An accuracy of 1 means our model is perfect, but it could just be overfitting. So let’s try using cross validation.

# Using StratifiedKFold
from sklearn.model_selection import StratifiedKFold, 
cross_val_score

# create train/test split - stratified
X_train, X_test, y_train, y_test = train_test_split(
    X, y, test_size=0.2, stratify=y, random_state=42
)

# set up StratifiedKFold CV for training set
skf = StratifiedKFold(n_splits=5, shuffle=True, 
random_state=42)

# create model and run data
rf_model = RandomForestClassifier(random_state=42)
cv_scores = cross_val_score(rf_model, X_train, 
y_train, cv=skf, scoring='accuracy')

print('CV accuracy per fold: ', cv_scores)
print('Mean CV accuracy: ', cv_scores.mean())

# fit model on full training set
rf_model.fit(X_train, y_train)

# Evaluate on holdout test set
test_accuracy = rf_model.score(X_test, y_test)
print('Holdout test accuracy:', test_accuracy)

CV accuracy per fold: [0.96 1. 1. 1. 1. ]
Mean CV accuracy: 0.992
Holdout test accuracy: 1.0

We get the same high accuracy even with cross-validation. Since the number of countries in the world is limited, we can increase the complexity if the data by increasing the columns to capture other dimesions of countries like the unemployment rate, the youth population, the average income, the economic comlplexity, the hapiness indes, the UN human development index, trade data, geographical data, poverty data etc.

Feature Importance

# feature importance on the basic random forest model
feature_imp = pd.Series(clf.feature_importances_, 
index=X.columns).sort_values(ascending=False)
sns.barplot(x=feature_imp, y=feature_imp.index)
# Add labels to your graph
plt.xlabel('Feature Importance Score')
plt.ylabel('Features')
plt.title("Visualizing Important Features")
plt.legend()
plt.show()

• From the bar chart above, the most important predictor for a coup is a history of previous coups. Remember at the beginning of this post when I said that the foiled Kenya Air Force coup of August 1982 would be important? This is it.
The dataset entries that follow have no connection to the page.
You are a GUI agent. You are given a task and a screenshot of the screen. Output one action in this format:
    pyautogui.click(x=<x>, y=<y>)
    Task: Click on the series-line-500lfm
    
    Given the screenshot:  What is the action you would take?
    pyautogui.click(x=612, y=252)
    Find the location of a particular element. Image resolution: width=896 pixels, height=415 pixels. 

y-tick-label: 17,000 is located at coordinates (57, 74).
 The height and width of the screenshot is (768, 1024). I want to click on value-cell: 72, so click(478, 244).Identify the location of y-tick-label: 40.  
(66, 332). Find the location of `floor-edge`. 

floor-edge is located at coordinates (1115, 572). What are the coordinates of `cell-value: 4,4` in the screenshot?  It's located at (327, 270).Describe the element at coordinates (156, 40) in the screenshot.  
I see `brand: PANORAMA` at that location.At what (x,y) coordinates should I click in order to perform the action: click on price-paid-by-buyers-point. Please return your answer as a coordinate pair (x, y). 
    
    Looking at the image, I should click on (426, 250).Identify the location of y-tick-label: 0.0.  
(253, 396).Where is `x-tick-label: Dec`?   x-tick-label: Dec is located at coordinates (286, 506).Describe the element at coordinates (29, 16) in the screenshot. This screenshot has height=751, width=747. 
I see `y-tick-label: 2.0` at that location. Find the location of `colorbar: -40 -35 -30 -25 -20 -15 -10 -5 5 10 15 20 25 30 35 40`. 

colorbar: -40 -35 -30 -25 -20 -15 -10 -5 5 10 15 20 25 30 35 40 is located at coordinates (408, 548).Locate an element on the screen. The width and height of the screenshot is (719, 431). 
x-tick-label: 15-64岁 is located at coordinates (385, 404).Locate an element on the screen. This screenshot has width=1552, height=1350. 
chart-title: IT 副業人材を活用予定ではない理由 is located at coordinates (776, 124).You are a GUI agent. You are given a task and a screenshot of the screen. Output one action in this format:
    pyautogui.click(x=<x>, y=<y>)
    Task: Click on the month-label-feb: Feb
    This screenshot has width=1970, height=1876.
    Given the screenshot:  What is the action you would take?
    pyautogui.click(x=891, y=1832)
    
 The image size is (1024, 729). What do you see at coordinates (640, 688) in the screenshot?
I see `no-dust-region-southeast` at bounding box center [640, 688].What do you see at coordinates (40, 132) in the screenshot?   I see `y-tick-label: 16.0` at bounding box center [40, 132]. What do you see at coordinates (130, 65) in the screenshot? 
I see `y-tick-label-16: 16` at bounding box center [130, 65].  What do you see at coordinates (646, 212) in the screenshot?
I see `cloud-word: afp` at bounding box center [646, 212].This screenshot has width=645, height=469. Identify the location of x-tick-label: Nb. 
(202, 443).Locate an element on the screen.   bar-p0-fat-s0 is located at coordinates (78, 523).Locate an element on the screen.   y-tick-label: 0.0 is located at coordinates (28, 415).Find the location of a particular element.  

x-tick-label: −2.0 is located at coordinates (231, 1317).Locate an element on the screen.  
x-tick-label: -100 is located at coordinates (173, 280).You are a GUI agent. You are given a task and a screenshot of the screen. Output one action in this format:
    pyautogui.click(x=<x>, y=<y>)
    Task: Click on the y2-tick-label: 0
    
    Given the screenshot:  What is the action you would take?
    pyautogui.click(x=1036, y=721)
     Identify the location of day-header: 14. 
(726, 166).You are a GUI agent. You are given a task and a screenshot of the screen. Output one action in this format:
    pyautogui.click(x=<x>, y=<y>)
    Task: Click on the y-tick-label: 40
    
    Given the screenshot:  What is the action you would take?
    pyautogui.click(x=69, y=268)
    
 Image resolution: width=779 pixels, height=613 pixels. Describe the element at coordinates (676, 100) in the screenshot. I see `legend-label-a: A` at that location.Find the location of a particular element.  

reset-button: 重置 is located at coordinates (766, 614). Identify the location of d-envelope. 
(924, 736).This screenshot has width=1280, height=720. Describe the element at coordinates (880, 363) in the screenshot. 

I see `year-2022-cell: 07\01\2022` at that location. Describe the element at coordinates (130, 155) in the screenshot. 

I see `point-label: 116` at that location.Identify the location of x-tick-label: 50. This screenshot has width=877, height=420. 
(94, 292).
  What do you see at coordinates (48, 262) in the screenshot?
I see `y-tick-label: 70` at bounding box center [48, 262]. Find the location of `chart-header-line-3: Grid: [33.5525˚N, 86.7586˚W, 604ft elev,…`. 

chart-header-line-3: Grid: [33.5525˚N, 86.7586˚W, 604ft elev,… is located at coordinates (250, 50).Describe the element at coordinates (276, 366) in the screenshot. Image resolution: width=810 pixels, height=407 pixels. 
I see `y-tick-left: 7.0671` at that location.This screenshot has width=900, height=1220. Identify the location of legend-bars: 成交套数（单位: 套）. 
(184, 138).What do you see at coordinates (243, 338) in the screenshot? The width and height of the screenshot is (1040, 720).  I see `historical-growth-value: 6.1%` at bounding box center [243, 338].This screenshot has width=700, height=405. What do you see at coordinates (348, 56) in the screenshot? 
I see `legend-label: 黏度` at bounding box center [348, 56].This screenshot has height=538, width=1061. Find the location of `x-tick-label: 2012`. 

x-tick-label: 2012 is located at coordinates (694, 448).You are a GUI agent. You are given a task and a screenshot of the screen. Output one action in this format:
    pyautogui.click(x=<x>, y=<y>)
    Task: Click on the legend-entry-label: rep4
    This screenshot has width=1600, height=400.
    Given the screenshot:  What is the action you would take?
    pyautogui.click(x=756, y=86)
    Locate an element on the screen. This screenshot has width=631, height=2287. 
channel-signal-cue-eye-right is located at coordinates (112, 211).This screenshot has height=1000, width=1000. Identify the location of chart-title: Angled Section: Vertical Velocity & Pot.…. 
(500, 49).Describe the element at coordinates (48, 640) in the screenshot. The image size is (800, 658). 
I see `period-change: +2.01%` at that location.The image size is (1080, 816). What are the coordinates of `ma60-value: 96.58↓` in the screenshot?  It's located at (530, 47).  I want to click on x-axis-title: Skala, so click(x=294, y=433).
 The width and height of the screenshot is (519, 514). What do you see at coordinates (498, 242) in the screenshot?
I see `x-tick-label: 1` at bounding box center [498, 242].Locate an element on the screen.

The fact that the coup was unsuccessful meant that the chance of illegal and probably violent regime change was greatly reduced.
• The GDP per capita is the next most important factor, and it makes sense; the poorer a country is, the more likely that they are dissatisfied enough with the current regime to attempt a violent takeover.* Next is the democracy levels, which look obvious but are of lower importance. You would think that it would be a much more important factor, but just look at communist China, 2.11 on the democracy index, but never had a coup, and they are definitely getting richer (GPD per capita of $18820.51 in 2023).
• The wealth gap, as measured by the Gini index, is also surprisingly not that big a factor.
• The presence of natural resources is the lowest predictor, which seems to go against the literature; it seems you can’t always trust the machines.

Let us see what the cross-validated model has to say about feature importance.

• Here we see a similar order, the top three most important factors are a history of coups, the country’s economic conditions and the democracy level. The presence of natural resources also features last here.

To predict whether a country may experience a coup, we need to pass its democracy index, whether it is oil-producing (1) or not (0), population, Gini index, number of coups, and GDP per capita in that order, to this prediction function.

# example prediction
clf.predict([[0.1, 1, 4569875, 64.5, 1, 956.32]])

array([1])

This predicts a coup in this fictitious country. Not surprising considering its abysmal democracy index, history of a coup and the low GDP per capita.

I will try this data on a linear regressor and a neural net to see how it plays out.